Случилось чудо и с диссертацией Леонида, а кудесником, сдунувшим вековую пыль, оказалась «Медицинская газета». Но действовал этот достопочтенный орган не по собственному разумению, а доверив свои столбцы Александру Ивановичу Краеву.
Прибежала Зиночка Жукова, лаборантка, которая, по утверждению Елизаветы, чтит Громова не только как будущего выдающегося косца радиобиологической нивы.
– Леонид Николаевич! Вы читали? Возмутительнейшая статья! – Она размахивала «Медицинской газетой».
Нет, Громов статьи еще не читал. Взяв газету, он просмотрел и передал Елизавете. На третьей странице был обзор радиобиологических работ, написанный Краевым. Среди восхвалений и воспеваний, свидетельств о выдающихся открытиях – «закон Краева» – была отдана дань киевскому докладу Мельковой: смелый эксперимент, интересные результаты, но… исследовательнице изменило чутье: объяснение своих данных она видит в спекулятивной, чуждой марксистской методологии, такой, сякой и этакой гипотезе Громова. И далее в том же духе еще пятнадцать строк.
– То ли еще принесет дружеское дуновение флюидов! Но, Ленечка, не журись: после такого макроразноса твоя гипотеза быстренько станет достоянием широких радиобиологических масс.
Иван Иванович ходит из комнаты в комнату.
– Как вам нравится гипотеза Громова?
Шнейдер вскидывает голову.
– Пока что я не вижу гипотезы. Тезис, быть может, верный, быть может, нет. Неразвито и… надуманно.
Брагин реагирует по-иному:
– Когда не могут сказать ничего конкретного, – гримаса, – выдумывают общие фразы. Если не знают, что в колбу налито, – скептический жест, – описывают сам сосуд. Но сосуд, надо сказать, описан превосходно. Дело за тем, какой будет жидкость, которою Громов его заполнит.
Басова на вопрос Ивана Ивановича отвечает вопросом:
– А каково ваше мнение?
Ну, а Титов:
– Иван Иванович, я привык верить печатному слову.
Окончив хождения, Шаровский, предшествуемый бородою, отправляется на «Олимп», усаживается возле своей картотеки. Свежих карточек он не смотрит: свежие работы Громов наверняка знает.

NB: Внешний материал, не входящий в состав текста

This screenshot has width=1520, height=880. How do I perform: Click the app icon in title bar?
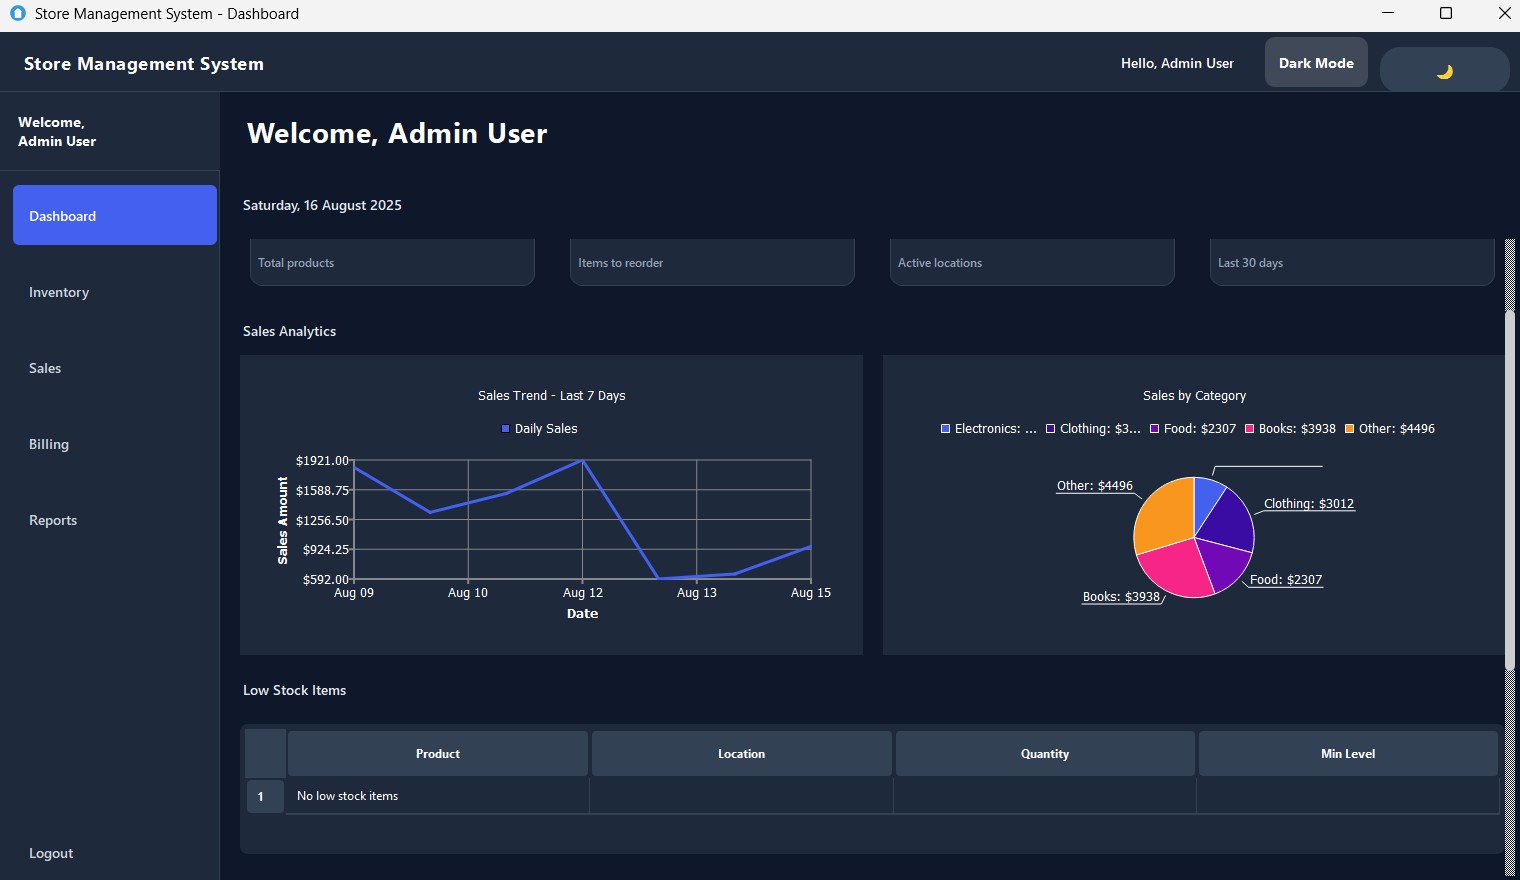coord(17,14)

Статьи, ссылки на которые Шаровский откладывал, хранились в библиотеках, бесспорно, под большим слоем пыли, чем сравнительно свежее творение Громова.
Потом он попросил пригласить Леонида.
– Мне хотелось бы знать, о чем вам говорят эти статьи.

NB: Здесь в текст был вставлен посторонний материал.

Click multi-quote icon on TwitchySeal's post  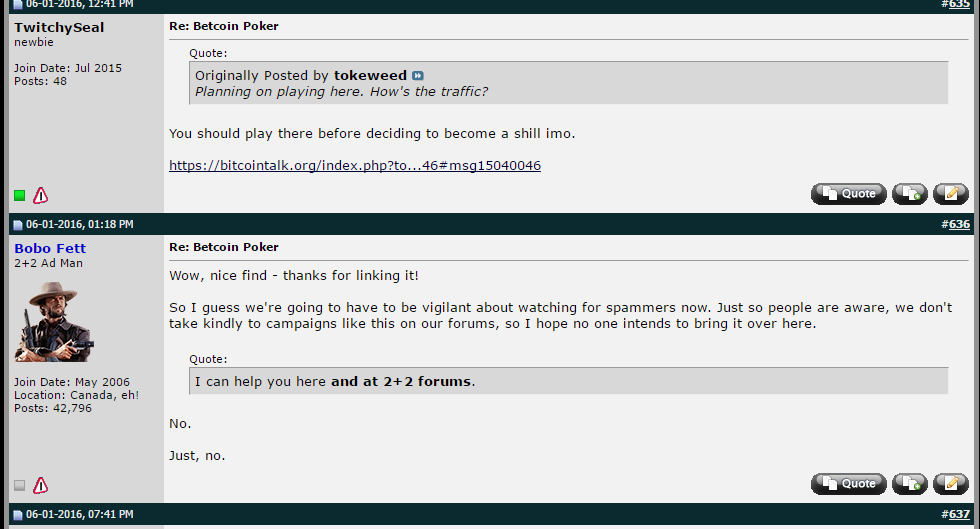[909, 194]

Громов взял пачку, перелистал: ба, предшественники! Зачем Шаровский повытаскивал их из могил? Похоже, что это экзамен на зрелость. Не правда ли, странно: вызвать вот так и начать экзаменовать? Но странности начальства – это странности начальства. Что же, будем экзаменоваться!
– В отличие от Телье я говорю не только о гормонах. Вы угадали, с Телье я и начал… Шульц и Гробер, 1914. Рентгенотерапия опухолей повышала устойчивость тканей… Страсберг… Страсберг. Но, Иван Иванович, у Страсберга ведь не о том…
Громов одного за другим раскладывает предшественников по местам. Шаровский слушает, подсовывает бумажку, когда Громов хочет выразить свою мысль математически, снова слушает.
– Вы многое успели сделать.
– Иван Иванович, о том, что я сделать успел, я не сказал ни слова. Все, о чем сказано, я принес с собою из университета. А сделали мы вот что… Я говорю «мы», потому что Елизавета Михайловна участник всех моих дел. Так вот…
И снова Шаровский слушает, еще целый час.
Но вот Громов кончает, смотрит на Ивана Ивановича: какова, мол, отметочка, выдержал я экзамен?
Шаровский доволен:
– Почему бы вам не сделать публичный доклад?
– Считаю, что рано. Если бы работа созрела, мне не понадобилось бы сегодня отнимать у вас столько времени. Во многом у меня еще скопище фактов, сплести из которых нечто единое не легко. Во всяком случае, для этого нужно еще трудиться и трудиться.